The smallest of the City of San Diego’s impounding reservoirs, Upper Otay Reservoir was established in 1959 as a hatchery for the propagation and introduction of Florida-strain largemouth bass. Remarkably, 21 of the 25 largest bass in history were the progeny of the fingerlings used in that experiment.
The reservoir has been open to the public since 1996. When full, Upper Otay Reservoir has 20 surface acres. Water levels are monitored weekly.

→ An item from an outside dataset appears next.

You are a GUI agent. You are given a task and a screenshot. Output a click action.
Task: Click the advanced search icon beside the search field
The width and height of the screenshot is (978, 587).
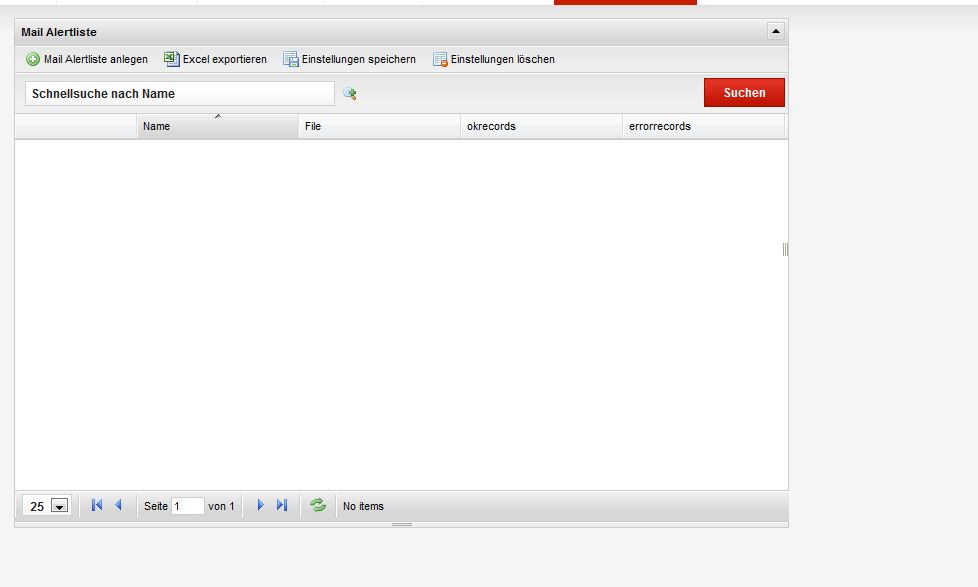click(x=350, y=94)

The gates to Upper Otay Reservoir are open on a seasonal schedule from February 1 through October 31 (weather permitting). Pedestrian access is allowed for fishing on Wednesday, Saturday, and Sunday on a year-round basis.
Map to Otay Reservoir
Note: the dam is now fenced off
There are no barbecues or picnic tables at Upper Otay. Patrons can bring self-contained gas barbecues for use in designated areas only. No ground fires or glass containers are allowed. Dogs must be kept on a leash at all times and at least 50 feet away from the water.
There are no concession services at Upper Otay. Daily permits may be purchased at the Iron Ranger pay station (bring exact change) onsite or at nearby Lower Otay Reservoir. There is no camping allowed at Upper Otay.
Upper Otay offers fishing for Florida-strain largemouth bass, bluegill, and bullhead. Fishing is offered on a catch and release (zero kill) basis, with barbless artificial lures only for all species of fish. Anglers 16 years of age or older must have a California state fishing license.
State fishing licenses are not available at Upper Otay. Fish catch information is updated weekly.
Patrons can use float tubes, waders, or simply fish from shore, no boats allowed. Use of float tubes is restricted to within 150 feet or less from shore.
Float tubers must wear chest waders and have a Coast Guard approved personal flotation device readily available at all times, and have 144 square inches of international orange visible at least 12 inches above the water line.
They must also possess a horn or whistle to warn approaching craft. Any float tube that uses oars or has a motor must purchase a private boat use permit for $7.00.
The dam was built in 1901, shortly after the dam at Lower Otay was completed. The reservoir served only as an emergency reserve for Lower Otay until it was determined to be a likely hatching ground for an experimental fish transplantation project.
We stumbled upon this lake during our exploration of Proctor Valley Rd. What a neat surprise to come across two lakes and the 2nd coolest dam I’ve discovered so far in San Diego (the only one better would be the dam in Lake Hodges). The hike was nice and we found what looked like an abandoned commune on the way although it’s quite possible that somebody lives in one of the homes. There looked to be at least 5 or 6 homes, some obviously run-down and abandoned. Made for some cool photos.